#### [THE PROBLEM]
What is needed here is an exact copy of every entry.

[Stored items]
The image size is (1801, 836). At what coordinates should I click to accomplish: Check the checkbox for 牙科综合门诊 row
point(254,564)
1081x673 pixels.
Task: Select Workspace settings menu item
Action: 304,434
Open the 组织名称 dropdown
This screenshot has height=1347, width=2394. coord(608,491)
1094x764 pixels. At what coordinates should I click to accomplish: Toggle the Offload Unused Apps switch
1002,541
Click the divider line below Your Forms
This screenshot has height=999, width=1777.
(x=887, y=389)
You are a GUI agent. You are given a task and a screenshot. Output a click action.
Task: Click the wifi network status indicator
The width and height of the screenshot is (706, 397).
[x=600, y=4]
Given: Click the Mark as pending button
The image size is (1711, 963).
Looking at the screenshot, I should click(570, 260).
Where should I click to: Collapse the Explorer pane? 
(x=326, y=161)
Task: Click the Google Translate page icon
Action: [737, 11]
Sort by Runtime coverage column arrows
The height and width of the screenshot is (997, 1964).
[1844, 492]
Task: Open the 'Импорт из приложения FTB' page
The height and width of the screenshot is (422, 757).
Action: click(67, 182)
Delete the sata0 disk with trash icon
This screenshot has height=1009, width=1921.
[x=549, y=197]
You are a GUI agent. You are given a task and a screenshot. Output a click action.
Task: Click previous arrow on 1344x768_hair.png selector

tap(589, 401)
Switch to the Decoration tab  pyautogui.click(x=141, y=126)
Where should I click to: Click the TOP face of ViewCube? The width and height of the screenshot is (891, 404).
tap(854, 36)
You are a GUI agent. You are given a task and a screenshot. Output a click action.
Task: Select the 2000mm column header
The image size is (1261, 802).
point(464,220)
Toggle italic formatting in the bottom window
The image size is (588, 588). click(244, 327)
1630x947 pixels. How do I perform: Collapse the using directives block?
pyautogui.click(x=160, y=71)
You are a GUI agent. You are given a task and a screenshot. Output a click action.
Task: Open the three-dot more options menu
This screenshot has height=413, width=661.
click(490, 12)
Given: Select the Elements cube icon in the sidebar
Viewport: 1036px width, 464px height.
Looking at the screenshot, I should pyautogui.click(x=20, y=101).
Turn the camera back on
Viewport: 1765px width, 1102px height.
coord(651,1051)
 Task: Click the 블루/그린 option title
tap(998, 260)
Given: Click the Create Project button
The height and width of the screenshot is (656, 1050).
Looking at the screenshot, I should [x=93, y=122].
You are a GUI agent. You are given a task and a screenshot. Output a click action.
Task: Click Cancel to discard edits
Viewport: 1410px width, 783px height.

#### [REPLY TO THE TASK]
The image size is (1801, 836). At what coordinates should I click to accomplish: Check the checkbox for 牙科综合门诊 row
point(254,564)
1081x673 pixels.
Task: Select Workspace settings menu item
Action: 304,434
Open the 组织名称 dropdown
This screenshot has height=1347, width=2394. coord(608,491)
1094x764 pixels. At what coordinates should I click to accomplish: Toggle the Offload Unused Apps switch
1002,541
Click the divider line below Your Forms
This screenshot has height=999, width=1777.
(x=887, y=389)
You are a GUI agent. You are given a task and a screenshot. Output a click action.
Task: Click the wifi network status indicator
The width and height of the screenshot is (706, 397).
[x=600, y=4]
Given: Click the Mark as pending button
The image size is (1711, 963).
Looking at the screenshot, I should click(570, 260).
Where should I click to: Collapse the Explorer pane? 
(x=326, y=161)
Task: Click the Google Translate page icon
Action: [737, 11]
Sort by Runtime coverage column arrows
The height and width of the screenshot is (997, 1964).
[1844, 492]
Task: Open the 'Импорт из приложения FTB' page
The height and width of the screenshot is (422, 757).
Action: click(67, 182)
Delete the sata0 disk with trash icon
This screenshot has height=1009, width=1921.
[x=549, y=197]
You are a GUI agent. You are given a task and a screenshot. Output a click action.
Task: Click previous arrow on 1344x768_hair.png selector

tap(589, 401)
Switch to the Decoration tab  pyautogui.click(x=141, y=126)
Where should I click to: Click the TOP face of ViewCube? The width and height of the screenshot is (891, 404).
tap(854, 36)
You are a GUI agent. You are given a task and a screenshot. Output a click action.
Task: Select the 2000mm column header
The image size is (1261, 802).
point(464,220)
Toggle italic formatting in the bottom window
The image size is (588, 588). click(244, 327)
1630x947 pixels. How do I perform: Collapse the using directives block?
pyautogui.click(x=160, y=71)
You are a GUI agent. You are given a task and a screenshot. Output a click action.
Task: Open the three-dot more options menu
This screenshot has height=413, width=661.
click(490, 12)
Given: Select the Elements cube icon in the sidebar
Viewport: 1036px width, 464px height.
Looking at the screenshot, I should pyautogui.click(x=20, y=101).
Turn the camera back on
Viewport: 1765px width, 1102px height.
coord(651,1051)
 Task: Click the 블루/그린 option title
tap(998, 260)
Given: Click the Create Project button
The height and width of the screenshot is (656, 1050).
Looking at the screenshot, I should [x=93, y=122].
You are a GUI agent. You are given a task and a screenshot. Output a click action.
Task: Click Cancel to discard edits
Viewport: 1410px width, 783px height.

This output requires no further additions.